A academia de futebol surgiu porque Custódio sentia que os espaços existentes eram apenas para pessoas boas e competitivas no esporte. Ela queria um ambiente no qual mulheres de diferentes idades e níveis pudessem praticar um hobby, relembrar dos velhos tempos e se divertir.
Por isso, um dos pontos-chave para conquistar as alunas é o primeiro dia. “Temos um cuidado muito grande para que elas se sintam à vontade e percebam que todas ali buscam a mesma coisa”, diz a fundadora.
Essa estratégia tem respaldo científico. “Estudos mostram que as pessoas podem aderir uma prática completamente nova quando têm sensação de pertencimento nos primeiros meses”, diz Júlio Mello, doutor em ciências do movimento humano e membro da Sociedade Brasileira de Atividade Física e Saúde.

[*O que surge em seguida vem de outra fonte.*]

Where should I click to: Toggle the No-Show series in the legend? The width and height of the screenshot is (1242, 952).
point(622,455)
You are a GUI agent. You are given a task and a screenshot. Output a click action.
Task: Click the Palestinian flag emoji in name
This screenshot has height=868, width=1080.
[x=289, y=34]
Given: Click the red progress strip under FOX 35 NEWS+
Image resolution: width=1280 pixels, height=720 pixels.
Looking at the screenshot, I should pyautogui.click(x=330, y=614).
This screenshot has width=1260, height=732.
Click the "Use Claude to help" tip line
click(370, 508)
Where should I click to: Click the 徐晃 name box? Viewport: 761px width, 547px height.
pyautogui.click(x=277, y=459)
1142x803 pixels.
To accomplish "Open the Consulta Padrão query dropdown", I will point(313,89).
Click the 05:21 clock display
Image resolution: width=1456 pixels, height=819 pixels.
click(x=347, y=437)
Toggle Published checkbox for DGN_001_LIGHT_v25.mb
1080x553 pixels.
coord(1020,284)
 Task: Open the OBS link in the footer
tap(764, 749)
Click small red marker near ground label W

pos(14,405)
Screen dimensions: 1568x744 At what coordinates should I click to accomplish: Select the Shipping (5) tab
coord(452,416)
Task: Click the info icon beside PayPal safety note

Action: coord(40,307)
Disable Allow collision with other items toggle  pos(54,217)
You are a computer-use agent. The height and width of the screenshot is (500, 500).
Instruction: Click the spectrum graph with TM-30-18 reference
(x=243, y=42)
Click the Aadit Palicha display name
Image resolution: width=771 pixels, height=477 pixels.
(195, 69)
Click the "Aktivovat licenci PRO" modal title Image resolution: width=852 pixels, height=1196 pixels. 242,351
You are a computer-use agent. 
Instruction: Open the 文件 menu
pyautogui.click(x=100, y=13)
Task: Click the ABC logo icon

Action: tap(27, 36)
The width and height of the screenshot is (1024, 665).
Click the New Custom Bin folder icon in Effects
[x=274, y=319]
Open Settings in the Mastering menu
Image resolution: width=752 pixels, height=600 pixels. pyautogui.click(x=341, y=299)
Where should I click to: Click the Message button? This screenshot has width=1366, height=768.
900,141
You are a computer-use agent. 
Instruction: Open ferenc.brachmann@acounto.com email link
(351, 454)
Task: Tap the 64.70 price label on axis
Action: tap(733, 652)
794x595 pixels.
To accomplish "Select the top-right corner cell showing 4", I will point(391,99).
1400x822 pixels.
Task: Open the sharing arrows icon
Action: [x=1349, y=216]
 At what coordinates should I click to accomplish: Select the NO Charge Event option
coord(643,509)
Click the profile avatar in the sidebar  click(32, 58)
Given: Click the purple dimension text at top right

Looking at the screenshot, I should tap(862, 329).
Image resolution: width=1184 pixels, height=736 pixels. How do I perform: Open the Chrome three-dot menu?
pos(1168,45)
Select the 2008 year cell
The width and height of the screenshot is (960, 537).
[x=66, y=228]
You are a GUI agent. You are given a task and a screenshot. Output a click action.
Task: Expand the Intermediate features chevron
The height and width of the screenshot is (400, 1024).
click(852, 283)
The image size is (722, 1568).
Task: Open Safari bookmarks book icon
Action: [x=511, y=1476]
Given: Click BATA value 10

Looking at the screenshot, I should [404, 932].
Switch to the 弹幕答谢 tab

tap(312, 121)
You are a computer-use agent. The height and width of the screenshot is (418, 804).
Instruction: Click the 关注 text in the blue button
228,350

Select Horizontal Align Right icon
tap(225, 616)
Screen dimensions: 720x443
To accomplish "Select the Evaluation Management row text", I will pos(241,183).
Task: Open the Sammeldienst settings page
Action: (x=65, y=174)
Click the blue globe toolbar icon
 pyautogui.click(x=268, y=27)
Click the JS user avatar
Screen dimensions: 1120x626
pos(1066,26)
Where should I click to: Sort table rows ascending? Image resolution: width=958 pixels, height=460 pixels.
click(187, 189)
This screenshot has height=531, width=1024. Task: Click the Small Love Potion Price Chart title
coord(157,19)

Ou seja, quando você se sente pertencente a um grupo e acolhido nele, a tendência é querer ficar.
É o que acontece também com os grupos de corrida de rua, que estão se multiplicando na capital paulista. Com a popularização da modalidade, cada vez mais pessoas buscam se conectar com outras por meio do esporte.
“Correr sozinho é chato, na verdade. Para quem nunca correu, é muito desafiador”, argumenta o publicitário Caio Bellentani, 29, fundador do Vem Com Nóis, coletivo que reúne semanalmente mais de cem pessoas em um percurso na avenida Paulista.
O encontro acontece toda quarta-feira à noite na praça Oswaldo Cruz, no Paraíso, na zona sul de São Paulo. A corrida tem início por volta das 21h, mas a integração começa cerca de uma hora antes: corredores iniciantes ocupam a praça, dançam juntos para aquecer e fazem novas amizades.
“Você acaba construindo um rolê, uma atividade social, em que as pessoas vão para encontrar com outras, para trocar ideia e depois, quem sabe, fazer um pós num bar, tomar uma cerveja, comer um lanche”, relata Bellentani.
Especialmente nos momentos iniciais de adesão à prática de atividade física, o grupo é importante. “Uma parte do prazer do exercício vem só com a experiência, com o tempo. Mas o prazer que vem do aspecto social é imediato e pode estar presente desde o começo”, diz Velasco.
O autoconhecimento é fundamental para identificar estratégias eficazes para implementar um novo hábito. “Muita gente acha que autocontrole é força de vontade. Mas é sobre controlar o que te controla”, explica o psicólogo.
“Ter autocontrole significa se organizar para cumprir o que se determinou a fazer. Às vezes, isso significa reconhecer que sozinho você não será capaz. E que contar com o coletivo pode ser um boa solução.”